Kaynak metin>
• • •

Konuyla ilgili olarak anne babalara yönelik hazırlanmış bir durum değerlendirme listesi aşağıda sunulmuştur. Veli toplantılarında bu listenin velilere verilmesi onlara çocuklarının eğitimi konusunda yararlı olacaktır.

 

Velilerle görüşürken nelere dikkat etmeliyiz?

Öğretmen; velilerle kuracağı sıkı samimi, etkin bir işbirliği sayesinde istediği sonuca ulaşabilir. Öğrencilerde görülen başarısızlık ve davranış bozukluklarının sebeplerinden en önemlisi aile içi sorunlardan kaynaklanmaktadır. Okulda öğrencilere kazandırmak istediğiniz olumlu davranışlar aile tarafından desteklenmiyorsa istediğiniz sonuca ulaşmanız mümkün olmayacaktır.

Öncelikle kılık kıyafetimiz düzgün olmalı, saygı ve nezaketle selamlaşma, güler yüzle karışılama, yer gösterip ikramda bulunma, saygı ile hitap etmek önemlidir. Konuşurken sağa sola bakmak, başka şeyle uğraşmak karşımızdakine saygısızlık sayılabilir.

Veliye güven verebilme, konuşmaları dikkatle dinleme, gerektiğinde kısa ve akıllıca cevaplar verip dinlediğimizi söz ve davranışlarımızla belli etme, söylenenleri onaylama da önemlidir. Söyleyeceğimizi kısa ve öz olarak söylemek gerekir. Gerekli durumlarda izin alarak görüşmeyi not almak, sorularını cevaplamak, istek ve görüşlerini almamız da önemlidir.

Velilerin sorularına cevap verirken söz ve davranışlarımız ölçülü ve doğal olmalı, sorulan soruya cevap verilmeli, cevaplar kısa ve tutarlı olmalıdır. Cevabını bilmediğinizi belirtmeli, biliyormuş gibi yapmamalı, görüşmeyi nezaketle bitirirken görüşmekten duyduğunuz memnuniyeti belirtmeli, teşekkür ederek her zaman görüşmeye hazır olduğunuzu iletmelisiniz.

• • •

Kayıtlı bilgiler>
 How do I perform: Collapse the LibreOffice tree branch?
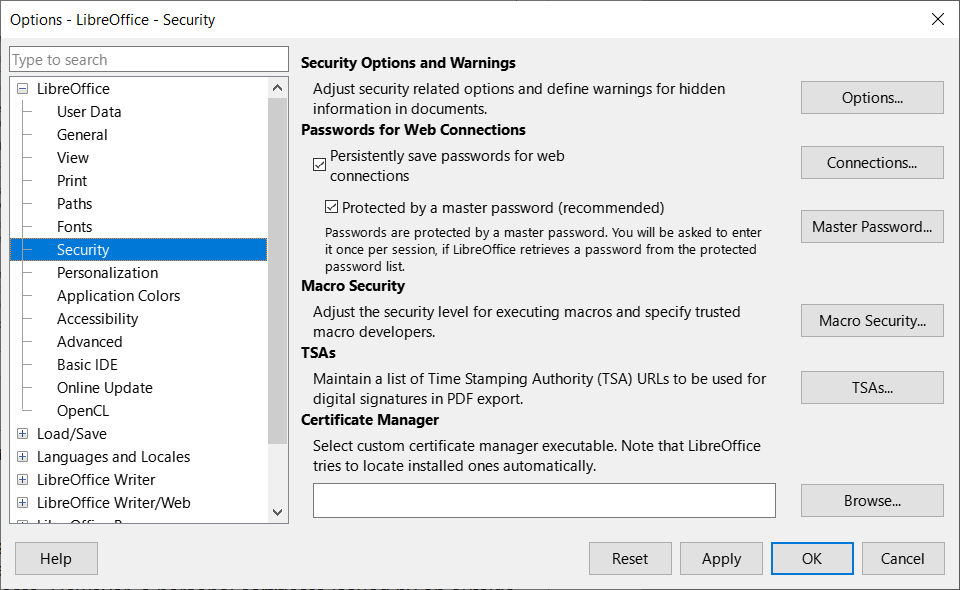click(21, 88)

• • •

Görev A>
Veli görüşmeleriyle ilgili metne göre aşağıdaki soruları yanıtlayın:
(i) Öğrencilerde görülen başarısızlık ve davranış bozukluklarının en önemli sebebi nedir?
(ii) Konuşurken hangi iki davranış karşımızdakine saygısızlık sayılabilir?
(iii) Öğretmen bir sorunun cevabını bilmiyorsa ne yapmalıdır?
Görev B> Veli görüşmeleriyle ilgili metinde "Konuyla ilgili olarak" ifadesinden "nelere dikkat etmeliyiz?" ifadesine kadar olan bölümü hiç değiştirmeden kopyalayın.
Görev C> Veli görüşmeleriyle ilgili metni kaldığı yerden sürdürün.

Alıştırma sonucu A>
(i) Aile içi sorunlar.
(ii) Sağa sola bakmak ve başka şeyle uğraşmak.
(iii) Cevabını bilmediğini belirtmeli, biliyormuş gibi yapmamalıdır.

Alıştırma sonucu B>
Konuyla ilgili olarak anne babalara yönelik hazırlanmış bir durum değerlendirme listesi aşağıda sunulmuştur. Veli toplantılarında bu listenin velilere verilmesi onlara çocuklarının eğitimi konusunda yararlı olacaktır.

 

Velilerle görüşürken nelere dikkat etmeliyiz?

Alıştırma sonucu C>
Öğretmen – Öğrenci iletişiminde dikkat edilecek noktalar

Öğrencilerinize sevdiğinizi söyleyin, öğrenciler sizi memnun etmek için ellerinden geleni yapacaklardır. Yeter ki sizi sevsinler. Bu durumda aranızdaki ilişkilerde problem yaşanmaz, anlayış ve yardımlaşma artar, iletişim zirveye çıkar. Sevimliliğinizi artırmak, gönüllere girmek mi istiyorsunuz?

O halde yapacağınız tek şey; yüzünüze koyacağınız içten bir gülücük, öğrencinizin yanağına konduracağınız bir öpücük, dilinizden akan bal gibi sözcüktür. Bu da sizin başarınızı artıracaktır. Sevilen neşeli, dürüst, adaletli, başarılı bir öğretmen olarak tanınmaya ve anılmaya çalışın. Öğrenciler sizin onlara değer verdiğinizi bilirlerse kendi davranışlarını kontrol etmeye çalışırlar.

 

Öğrencilerinizi sabırla dinleyin. Sabır becerileri geliştirir. Sabrın en önemli kısmı dinlemektir. Öğrencinizi dinlerken ilgiyle, kulağınızla, hatta daha da önemlisi kalbinizle dinleyin. Gülümsemeyi unutmayın. Zamanınız kısıtlı da olsa dinlemeye zaman ayırın, göreceksiniz, dinlediğiniz kişinin hayatında özel bir yerinizin olduğunu göreceksiniz.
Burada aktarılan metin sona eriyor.